Page:Jannet - Le capital, la spéculation et la finance au XIXe siècle, 1892.djvu/470

Cette page n’a pas encore été corrigée

L’édit de 1705 mentionne spécialement parmi les valeurs que négociaient les agents de change les billets des sommes que les compagnies délibèrent d’emprunter. Les Compagnies privilégiées pour le commerce avaient déjà eu recours au mode d’emprunt sous forme d’obligations (actions rentières, disait-on alors), qui était très usité en Hollande[1].

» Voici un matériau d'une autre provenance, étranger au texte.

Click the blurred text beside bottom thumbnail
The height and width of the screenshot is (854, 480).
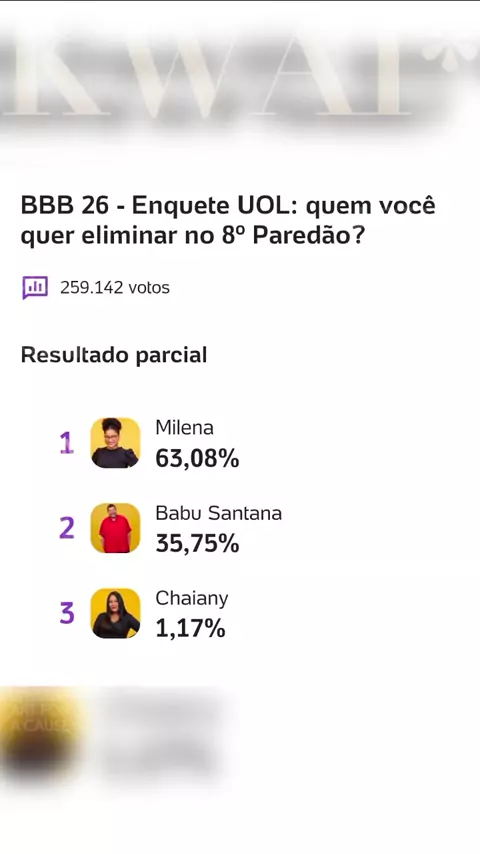point(161,733)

Les discussions que la constitution de la Banque d’Angleterre et de la Banque d’Écosse avait soulevées, avaient eu du retentissement jusqu’en France, et Law faillit être supplanté par un faiseur de projets aussi chimériques que les siens et reposant sur les mêmes données. Un ancien trésorier des guerres, originaire d’Auvergne, de la Jonchère, soumit au Régent un projet consistant à charger de toute l’administration financière du Royaume une compagnie au capital de six milliards de livres et qui eût été ultérieurement porté à douze. La compagnie devait payer les dettes de l’État, rembourser toutes les charges, percevoir tous les impôts qu’elle s’engageait à réformer à fond, et solder les dépenses publiques moyennant la concession du monopole de tout le commerce extérieur, et du commerce du blé, du vin, du bois, du foin à l’intérieur. Les actions devaient être de 5.000 livres. La compagnie aurait avancé à bureau ouvert 1.000 livres sur chaque action à raison de 1 p. 100 d’intérêt par mois[2].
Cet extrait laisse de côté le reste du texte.